Roof Tile Coating Slashes Smog


Twenty-one tons of nitrogen oxides per day could be eliminated if tiles on one million roofs were coated with a titanium dioxide mixture now in development, say the engineering students behind the project.

The University of California, Riverside, students also calculate that it would cost about $5 for enough TiO2 to coat an average-sized residential roof.

Those are among the findings of a roof-tile research project announced June 4.

'Significant Impact' in CA

Such a coating would have “a significant impact” in Southern California, where 500 tons of nitrogen oxides are emitted daily, the students report.

Nitrogen oxides, formed when certain fuels are burned at high temperatures, react with volatile organic compounds in the presence of sunlight to create smog.

Other roof tiles on the market help reduce pollution from nitrogen oxides. However, the researchers note that there is little data about claims that they reduce smog.

The California students have worked for two years on a project aimed at producing data.

Testing the Coated Tiles

As part of the project, the students coated two identical off-the-shelf clay tiles with a mixture containing different amounts of TiO2, a common compound found in paint, food, cosmetics and other products. More details about the mixture were not immediately available Tuesday (June 24) morning.

UC Riverside

A minature atmospheric chamber built by the students was used to test the roof coatings.

The coated tiles were then placed inside a miniature atmospheric chamber constructed from Teflon, PVC piping and wood.

• [INFORMATION SUPPLIED]:

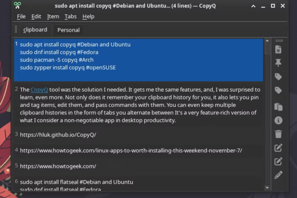The height and width of the screenshot is (198, 297).
Task: Pin the selected item with pushpin icon
Action: coord(278,62)
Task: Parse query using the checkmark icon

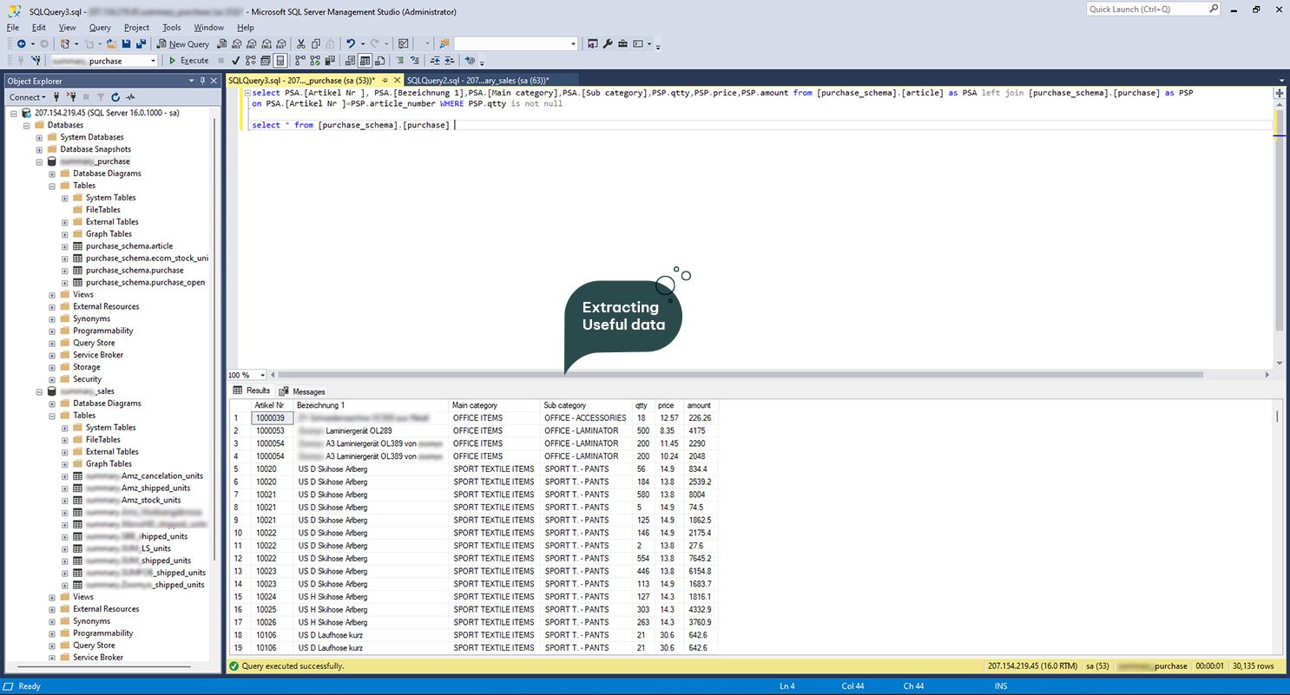Action: click(235, 61)
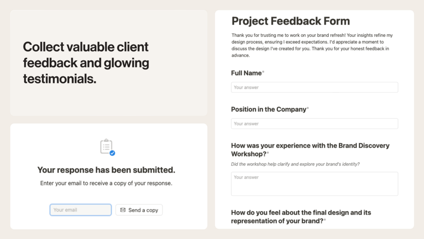Image resolution: width=424 pixels, height=239 pixels.
Task: Click the "Enter your email to receive" instruction text
Action: click(106, 184)
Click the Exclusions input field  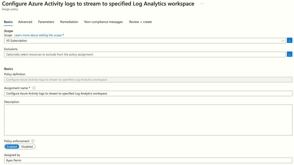[x=144, y=54]
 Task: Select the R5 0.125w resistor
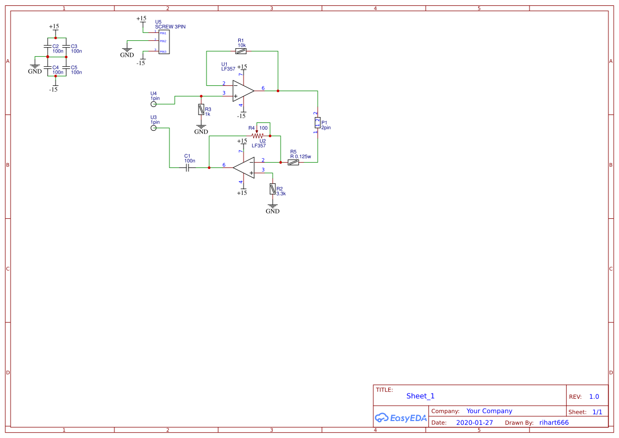pyautogui.click(x=294, y=162)
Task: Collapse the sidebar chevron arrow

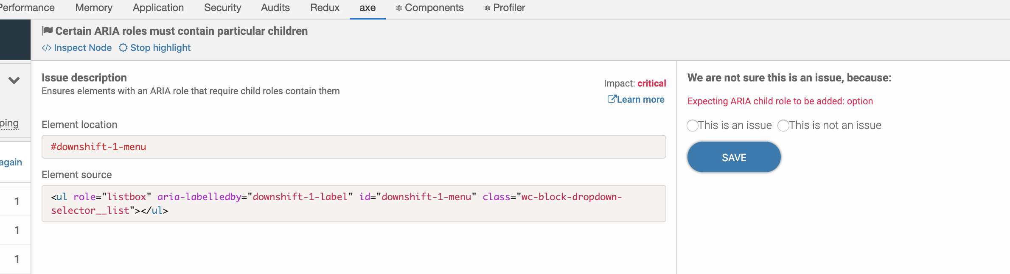Action: click(14, 80)
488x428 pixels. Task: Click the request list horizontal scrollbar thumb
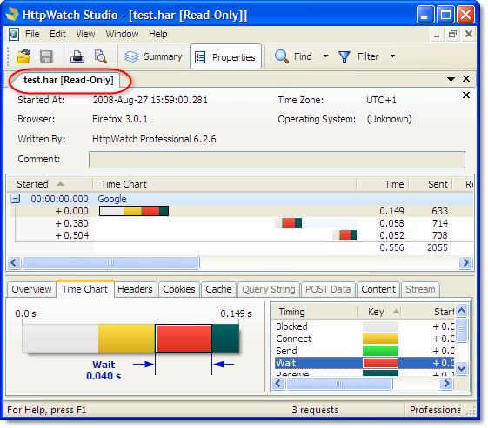click(110, 263)

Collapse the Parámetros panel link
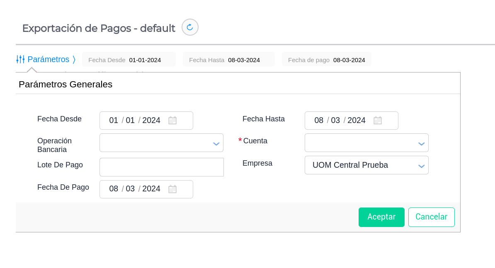pos(48,59)
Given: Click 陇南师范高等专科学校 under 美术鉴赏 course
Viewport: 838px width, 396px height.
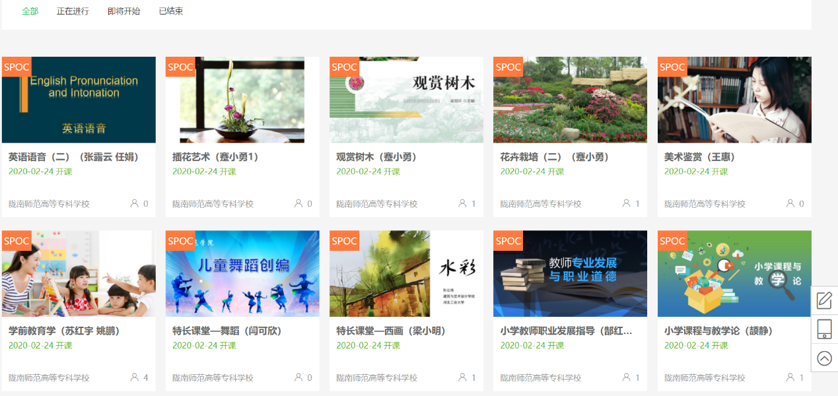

• [TO BE DONE]:
Answer these questions from the roof tile article.
(a) How many tons of nitrogen oxides are emitted daily in Southern California?
(b) About how much would enough TiO2 to coat an average-sized residential roof cost?
(c) What was the miniature atmospheric chamber built from?
The rows after the roof tile article are separate material with no connection to it.

• [IN RESPONSE]:
(a) 500 tons.
(b) About $5.
(c) Teflon, PVC piping and wood.